* [Problem to solve] Below are some records. Copy every line in them that holds "will".

Start of Given data

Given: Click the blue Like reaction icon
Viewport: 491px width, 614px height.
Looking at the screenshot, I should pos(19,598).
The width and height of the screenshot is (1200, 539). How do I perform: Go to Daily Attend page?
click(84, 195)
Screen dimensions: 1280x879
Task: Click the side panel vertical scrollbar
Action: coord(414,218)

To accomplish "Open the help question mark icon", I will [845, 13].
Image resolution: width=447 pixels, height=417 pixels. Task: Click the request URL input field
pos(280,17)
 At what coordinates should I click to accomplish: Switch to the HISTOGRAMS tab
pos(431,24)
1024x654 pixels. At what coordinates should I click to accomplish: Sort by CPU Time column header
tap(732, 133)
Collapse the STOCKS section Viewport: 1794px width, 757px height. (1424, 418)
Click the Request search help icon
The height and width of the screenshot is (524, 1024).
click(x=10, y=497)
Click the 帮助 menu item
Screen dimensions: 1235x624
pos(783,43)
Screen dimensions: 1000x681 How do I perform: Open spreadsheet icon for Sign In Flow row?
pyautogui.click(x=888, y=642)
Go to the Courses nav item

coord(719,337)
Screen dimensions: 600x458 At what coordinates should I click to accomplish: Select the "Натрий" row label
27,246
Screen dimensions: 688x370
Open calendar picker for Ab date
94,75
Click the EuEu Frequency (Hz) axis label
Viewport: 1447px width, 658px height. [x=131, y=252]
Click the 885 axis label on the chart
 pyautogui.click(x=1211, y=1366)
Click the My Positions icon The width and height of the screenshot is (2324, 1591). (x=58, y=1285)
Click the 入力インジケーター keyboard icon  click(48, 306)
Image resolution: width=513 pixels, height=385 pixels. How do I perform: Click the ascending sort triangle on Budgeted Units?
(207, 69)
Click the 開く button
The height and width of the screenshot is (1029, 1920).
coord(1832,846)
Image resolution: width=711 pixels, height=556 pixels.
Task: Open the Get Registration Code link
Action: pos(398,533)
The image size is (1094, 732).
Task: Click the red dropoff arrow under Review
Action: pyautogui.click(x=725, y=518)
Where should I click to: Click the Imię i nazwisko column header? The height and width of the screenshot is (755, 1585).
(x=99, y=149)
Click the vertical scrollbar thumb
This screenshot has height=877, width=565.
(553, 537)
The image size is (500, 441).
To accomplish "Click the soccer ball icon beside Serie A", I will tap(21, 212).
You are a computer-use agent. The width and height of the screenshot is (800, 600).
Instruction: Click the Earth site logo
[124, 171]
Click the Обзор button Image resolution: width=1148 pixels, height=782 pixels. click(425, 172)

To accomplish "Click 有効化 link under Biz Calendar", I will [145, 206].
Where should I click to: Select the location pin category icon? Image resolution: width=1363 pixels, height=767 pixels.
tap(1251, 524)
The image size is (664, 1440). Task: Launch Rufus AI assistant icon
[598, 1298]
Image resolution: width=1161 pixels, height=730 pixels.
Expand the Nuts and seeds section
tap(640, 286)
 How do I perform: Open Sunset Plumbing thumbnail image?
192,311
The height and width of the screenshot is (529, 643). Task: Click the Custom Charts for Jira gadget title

End of Given data

* [Exercise solution]
To accomplish "Open the help question mark icon", I will [845, 13].
To accomplish "Click the soccer ball icon beside Serie A", I will tap(21, 212).
To accomplish "Click 有効化 link under Biz Calendar", I will [145, 206].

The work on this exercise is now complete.